Yüce Divan oylamasından sonra AK Partililer birbirlerine “hain”, “şerefsiz”, “kahpe”, “riyakâr” gibi yakıştırmalar yapmaya başladı. İstanbul eski Milletvekili, Gazeteci Yazar Mehmet Metiner, “İktidar şehvetine yenik düştük” diyerek durum değerlendirmesi yaptı: “Her birimiz belediye başkanı olduk, kimilerimiz milletvekili oldu, kimilerimiz bakan oldu. Zaman içinde kibirlendik, böbürlendik, gururlandık, kendimizi halkımızdan daha farklı yere oturtmaya çalıştık.” (17. 02. 2015)

AK Parti Gaziantep eski Milletvekili Şamil Tayyar, “Pek çok şehirde FETÖ borsası kurulduğunu” açıkladı: “Örgütün ihanet kısmının kaçmasına göz yumduk. FETÖ borsasında milyar dolarlar dönüyor. Kayıtları var.” (20. 03. 2018) Bazı AK Parti milletvekillerinin FETÖ ile çekilmiş boy boy resimleri basına yansıdı. Hiçbirine itiraz gelmedi.''

Milli gazaete yazarı Şakir tarım yazısını şu sözlerle tamamlamış; 

“İKTİDAR OLMASAYDIK!”

''BÜLENT Arınç, “Hukuka güven kalmadığı”ndan yakınıyor; Melih Gökçek’in “Ankara’yı parsel parsel sattığını” söylüyordu. Melih Gökçek ise, “Bülent Arınç görevden alınmalı” diyordu.

Bu süreçte, AK Parti eski Milletvekili, Başbakan Yardımcısı Abdüllatif Şener, “Cumhuriyet döneminin en büyük yolsuzluğu yapılıyor” diyerek partisinden istifa ediyordu.

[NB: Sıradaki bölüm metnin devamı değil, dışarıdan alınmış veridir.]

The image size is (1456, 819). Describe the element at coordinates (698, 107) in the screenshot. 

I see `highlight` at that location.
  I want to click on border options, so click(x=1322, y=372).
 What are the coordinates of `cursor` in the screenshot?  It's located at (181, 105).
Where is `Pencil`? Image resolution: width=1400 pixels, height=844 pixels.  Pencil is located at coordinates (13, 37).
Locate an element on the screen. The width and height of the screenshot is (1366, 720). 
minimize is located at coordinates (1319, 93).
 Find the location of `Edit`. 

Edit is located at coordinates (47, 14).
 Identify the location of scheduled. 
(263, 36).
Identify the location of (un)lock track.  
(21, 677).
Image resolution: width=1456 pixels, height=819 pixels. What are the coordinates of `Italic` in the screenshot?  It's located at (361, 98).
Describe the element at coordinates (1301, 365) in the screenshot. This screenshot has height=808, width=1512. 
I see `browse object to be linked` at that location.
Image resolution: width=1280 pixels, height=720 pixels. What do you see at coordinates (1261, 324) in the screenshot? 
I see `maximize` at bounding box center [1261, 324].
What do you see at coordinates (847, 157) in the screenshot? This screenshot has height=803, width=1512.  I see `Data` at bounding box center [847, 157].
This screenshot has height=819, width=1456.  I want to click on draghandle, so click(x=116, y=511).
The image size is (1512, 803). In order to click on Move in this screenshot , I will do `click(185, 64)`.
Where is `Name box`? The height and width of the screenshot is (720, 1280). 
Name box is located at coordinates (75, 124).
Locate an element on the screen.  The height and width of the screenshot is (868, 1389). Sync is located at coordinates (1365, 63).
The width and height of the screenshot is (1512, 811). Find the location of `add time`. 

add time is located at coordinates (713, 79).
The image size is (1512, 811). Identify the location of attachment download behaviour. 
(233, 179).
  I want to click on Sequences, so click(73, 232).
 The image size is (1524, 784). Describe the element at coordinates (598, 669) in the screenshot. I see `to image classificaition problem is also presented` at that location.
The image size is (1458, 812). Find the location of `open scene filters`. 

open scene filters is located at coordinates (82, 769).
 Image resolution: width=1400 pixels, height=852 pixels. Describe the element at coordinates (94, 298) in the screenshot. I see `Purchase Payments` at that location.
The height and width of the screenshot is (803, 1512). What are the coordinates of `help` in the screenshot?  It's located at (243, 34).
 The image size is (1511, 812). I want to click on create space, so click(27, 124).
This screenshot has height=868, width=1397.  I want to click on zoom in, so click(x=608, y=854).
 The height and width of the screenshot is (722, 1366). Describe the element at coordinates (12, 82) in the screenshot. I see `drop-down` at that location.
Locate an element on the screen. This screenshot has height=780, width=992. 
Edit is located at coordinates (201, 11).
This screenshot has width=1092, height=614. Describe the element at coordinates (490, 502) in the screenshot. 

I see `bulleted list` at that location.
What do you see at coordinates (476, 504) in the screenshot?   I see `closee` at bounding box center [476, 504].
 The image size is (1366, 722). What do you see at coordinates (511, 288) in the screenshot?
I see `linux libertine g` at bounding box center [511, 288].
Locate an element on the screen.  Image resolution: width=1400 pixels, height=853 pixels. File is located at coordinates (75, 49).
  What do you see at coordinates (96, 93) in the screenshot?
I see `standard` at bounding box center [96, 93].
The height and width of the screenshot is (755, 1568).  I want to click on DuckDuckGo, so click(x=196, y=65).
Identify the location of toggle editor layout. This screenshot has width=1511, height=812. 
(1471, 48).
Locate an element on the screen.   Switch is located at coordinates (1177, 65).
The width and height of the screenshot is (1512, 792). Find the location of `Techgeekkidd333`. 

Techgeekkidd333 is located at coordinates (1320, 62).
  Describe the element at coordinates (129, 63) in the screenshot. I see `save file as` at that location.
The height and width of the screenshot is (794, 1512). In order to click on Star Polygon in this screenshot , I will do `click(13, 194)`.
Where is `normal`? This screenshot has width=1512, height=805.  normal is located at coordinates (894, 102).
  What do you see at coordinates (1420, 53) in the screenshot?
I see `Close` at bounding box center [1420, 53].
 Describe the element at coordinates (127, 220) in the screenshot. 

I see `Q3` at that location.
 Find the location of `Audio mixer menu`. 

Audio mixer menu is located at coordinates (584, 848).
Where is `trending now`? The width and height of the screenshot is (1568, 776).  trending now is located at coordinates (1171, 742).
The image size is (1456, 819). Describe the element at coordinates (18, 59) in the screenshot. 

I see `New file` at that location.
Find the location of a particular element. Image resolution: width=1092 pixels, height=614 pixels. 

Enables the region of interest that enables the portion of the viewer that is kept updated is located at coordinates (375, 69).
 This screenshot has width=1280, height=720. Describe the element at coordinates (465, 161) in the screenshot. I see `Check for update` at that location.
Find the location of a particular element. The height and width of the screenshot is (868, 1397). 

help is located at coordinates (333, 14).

AK Parti’nin Başakşehir İlçe Yönetim Kurulu Üyeliği de yapmış Timetürk köşe yazarı Mustafa Sabri Beşer, “Keşke Müslümanlar Hiç İktidar Olmasaydı!” başlıklı yazısında, KONDA’nın sosyolojik araştırmasının sonuçları ışığında ülkede yaşanan olumsuz değişimi anlattı. Dindarlığın yüzde 55’ten yüzde 51’e düşmesini; ateistliğin yüzde 1’den 3’e yükselmesini örnek gösterdi. Önceki ve bugünkü durumla ilgili şu tespitleri yaptı:

“Kur’an okumak’ yasak dendiğinde Kitab’ını okuyabilmek ve öğretebilmek için hapse girmeyi göze alıyorlardı.

Elimizdekileri almaya yönelik hamleler bizi biraz daha kenetler, saflarımızı daha sıklaştırırdı.

Ne olduysa gücü ve iktidarı ellerine geçirdiklerinde oldu.

İlkeler değişmeye, duruşlar gevşemeye başladı.

Bizim hayat tarzımıza her türlü müdahaleyi yapanların kimliğine bürünür olduk.

Müslümanlar maalesef ‘parayla imtihanlarını’ kaybettiler.

O gün karşısında durduğumuz ne varsa, bugün taraftarı olmuş gibiyiz.” (07. 01. 2019)

Bu türden söylem ve itiraflar ciltler dolduracak ölçüde. Sorumluluk mevkiindeki sosyolog, bilim ve siyaset adamı, Diyanet, hatta hepimiz bu konuya kafa yormalıyız. Değilse, ülkemizi ansızın büyük bir tehlikenin içinde bulabiliriz. O zaman, “kandırıldık” “ne kadar safmışız” ne faydası olur.